Dataset:
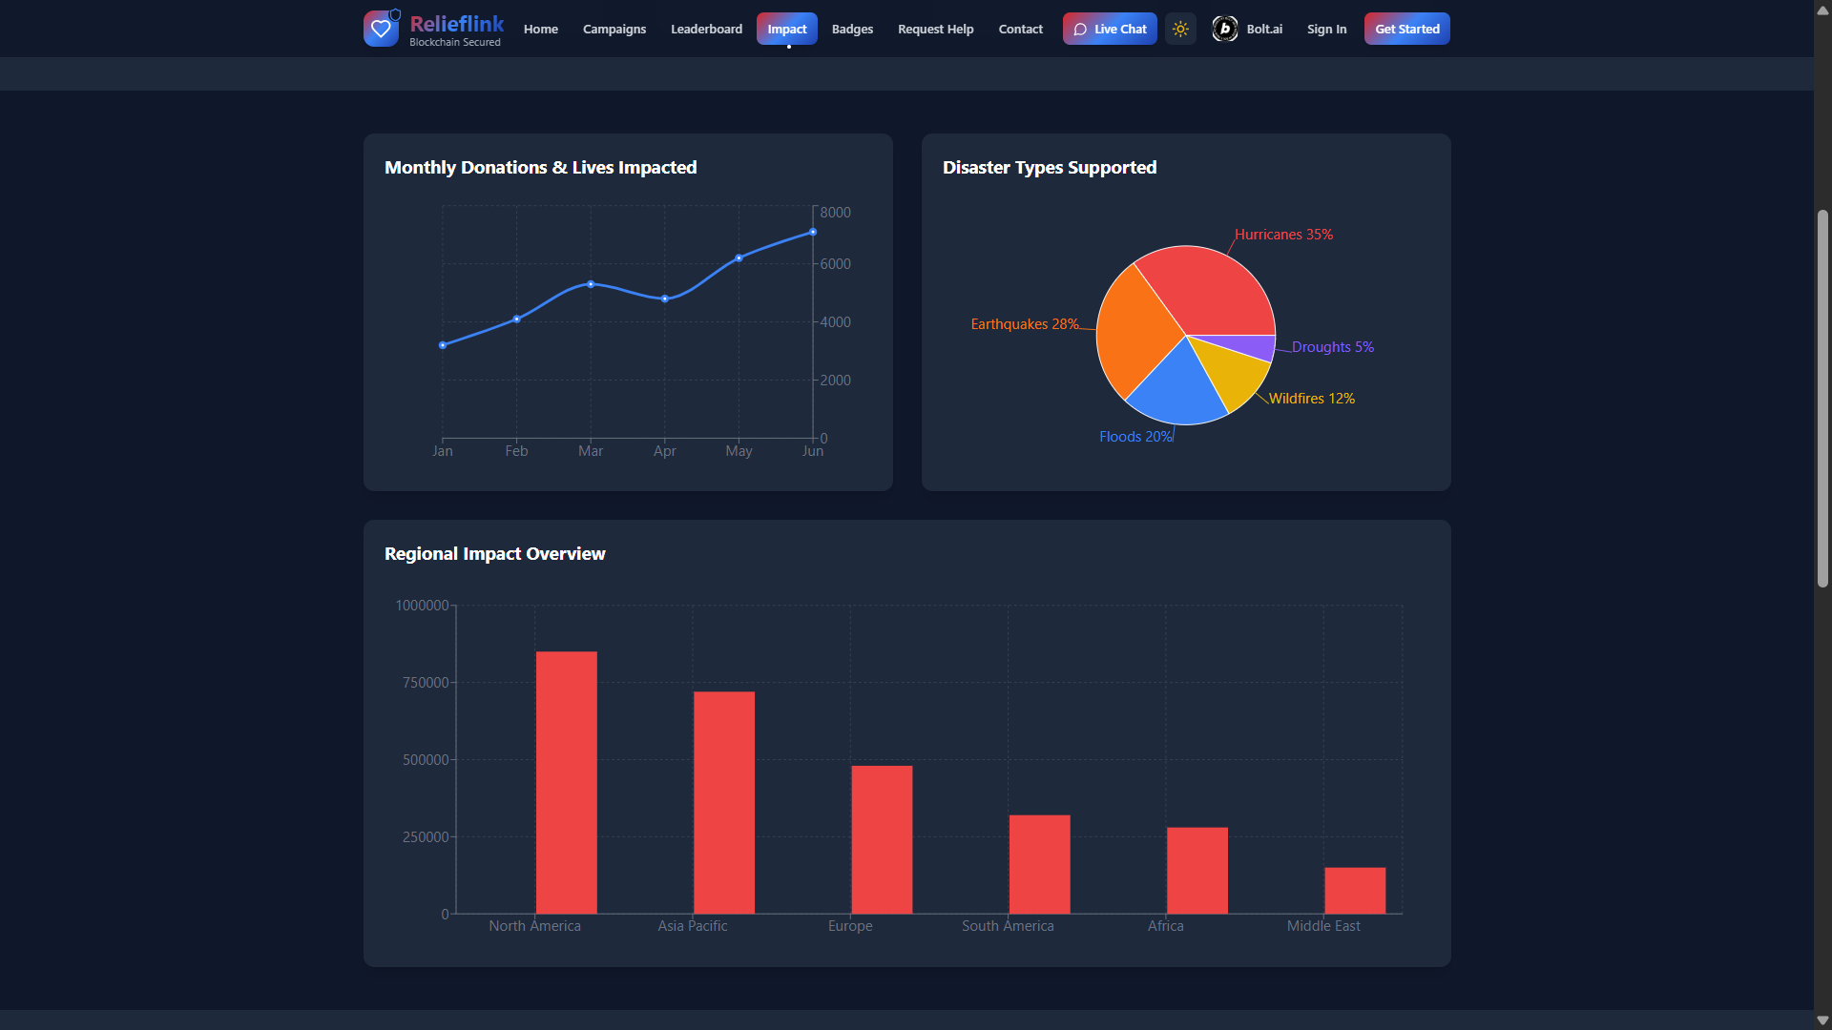Click the June data point on line chart
The width and height of the screenshot is (1832, 1030).
(813, 232)
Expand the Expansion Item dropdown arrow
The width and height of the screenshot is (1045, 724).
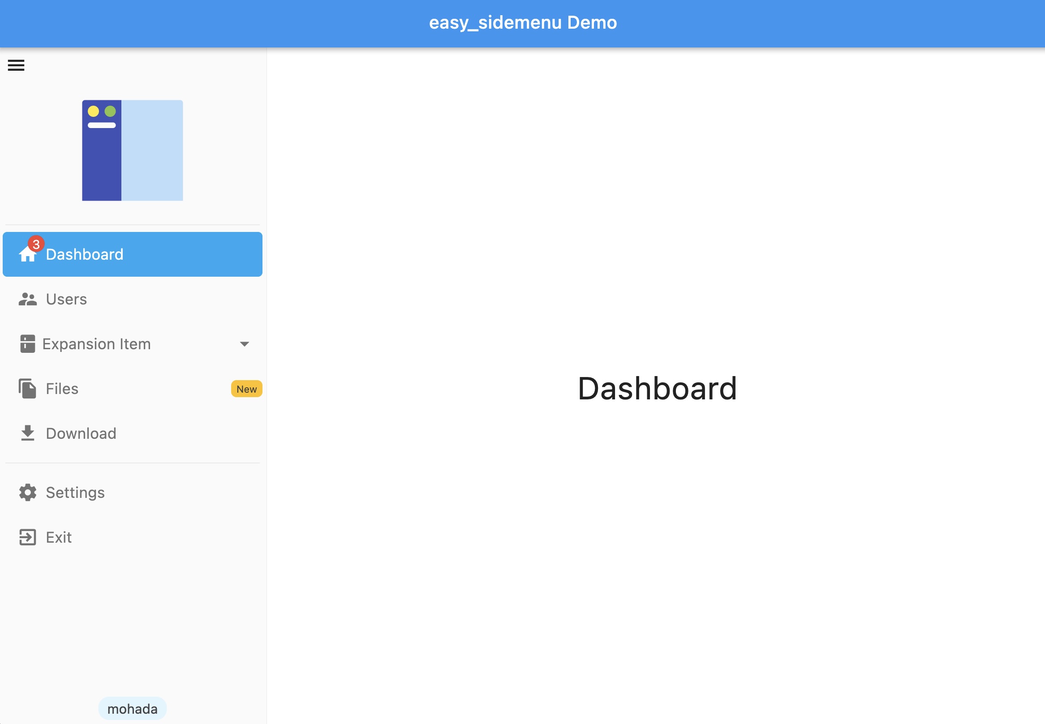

Your assignment: Please copy, exactly as written, the lines from the one that contains "Expand the Expansion Item dropdown arrow" through the end of the records, both ends included. Do not include the pictures.

Written response:
Expand the Expansion Item dropdown arrow
The width and height of the screenshot is (1045, 724).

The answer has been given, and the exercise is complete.